I cannot vouch for the seller or the quality of the light but I did see this today cruising on ebay...it looks interesting

submersibleredlight:
eBay: Odyssea Red Lunar Reef T-5 Underwater Aquarium Light (item 7726184841 end time Oct-13-06 13:27:41 PDT)


----------



## schaadrak (Aug 18, 2006)

The easiest way to illuminate the cave would be to solder two 3' lengths of wire to a red LED, pull them through a length of air line tubing, and silicon the LED to the end of the tubing so that no water gets in. Then just connect the wires to a DC source and VIOLA!

Hold on and I'll draw a crappy pic...


----------



## schaadrak (Aug 18, 2006)

Here ya go.


----------



## ianiwane (May 6, 2005)

not sure if my old thread can give you any ideas.

http://www.aquaticplantcentral.com/...on-rimless-cave-tank.html?highlight=cave+tank

Only problem I see now is, what happens if something dies in the cave.


----------



## lailastar (Aug 28, 2006)

Are you going to soak the cave after you are finished epoxying it? Also what kind of eposy did you use? Also did you sandpaper the pvc before epoxying? I ask because I want to make one too- I already bought silicone ge1 and pvc, but I am not sure where to start...?


----------



## lailastar (Aug 28, 2006)

Also- where are you in the process now? Do you have more pictures?


----------



## leonpetty (Sep 6, 2006)

*ianiwane* - Thanks for the link. I plan on putting two of the openings against the glass so hopefully I'll be able to see if something dies in it. You were able to see into it too though - did you have that problem? Mine should be a little easier to remove than yours if absolutely necessary, but only time will tell I guess. Hopefully I can figure out this lighting thing too 

*Schaadrak* - Good call. I'll try it.



lailastar said:


> I cannot vouch for the seller or the quality of the light but I did see this today cruising on ebay...it looks interesting
> 
> submersibleredlight:
> eBay: Odyssea Red Lunar Reef T-5 Underwater Aquarium Light (item 7726184841 end time Oct-13-06 13:27:41 PDT)

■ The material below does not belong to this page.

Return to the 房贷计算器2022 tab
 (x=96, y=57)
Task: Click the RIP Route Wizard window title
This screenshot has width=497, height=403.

That light is huge! Seems cool though wonder if it works. I didn't soak the cave after epoxying it and I did not sandpaper the pvc. It adhered find and none of it is coming off. I actually put a thin layer of silicone over certain parts that looked like they might come loose. I think that helped a lot. I'm setting up my tank tonight so I'll post pictures soon :bounce:


----------



## leonpetty (Sep 6, 2006)

Put the caves in, but no water yet - I'll post some pictures soon


----------



## ianiwane (May 6, 2005)

That pump in the cave circulates the water in there so if something were to die the pump can push it around so I can syphon it up.


----------



## cs_gardener (Apr 28, 2006)

This is a cool idea. Do you have it set up in your tank yet?


----------



## leonpetty (Sep 6, 2006)

cs_gardener said:


> This is a cool idea. Do you have it set up in your tank yet?


I've gotten it set up, but I got a bad case of GW. I hear it's common for new tanks and I've put it through a four day black out so we'll see  Will be doing a water change tonight now that I'm done with the four days and I'll post some pictures.



ianiwane said:


> That pump in the cave circulates the water in there so if something were to die the pump can push it around so I can syphon it up.


That's true. So far I've only had one death in the tank and it didn't die in the cave so hopefully that won't be an issue. We'll see. I think I can get my syphon in the cave though.


----------



## russell (Dec 7, 2004)

cant wait for tank shots!!


----------



## leonpetty (Sep 6, 2006)

russell said:


> cant wait for tank shots!!


Well here they are finally!


----------



## leonpetty (Sep 6, 2006)

Forgot to mention - the difference in color is just because the substrate on the cave is dry.


----------



## schaadrak (Aug 18, 2006)

Sweet. 

Are you gonna plant on top of it, or just put rock/driftwood with some moss?


----------



## leonpetty (Sep 6, 2006)

schaadrak said:


> Sweet.
> 
> Are you gonna plant on top of it, or just put rock/driftwood with some moss?


At this point I'm trying to plant on top of it, but the substrate on top is not deep enough so I'll probably do rocks w/moss


----------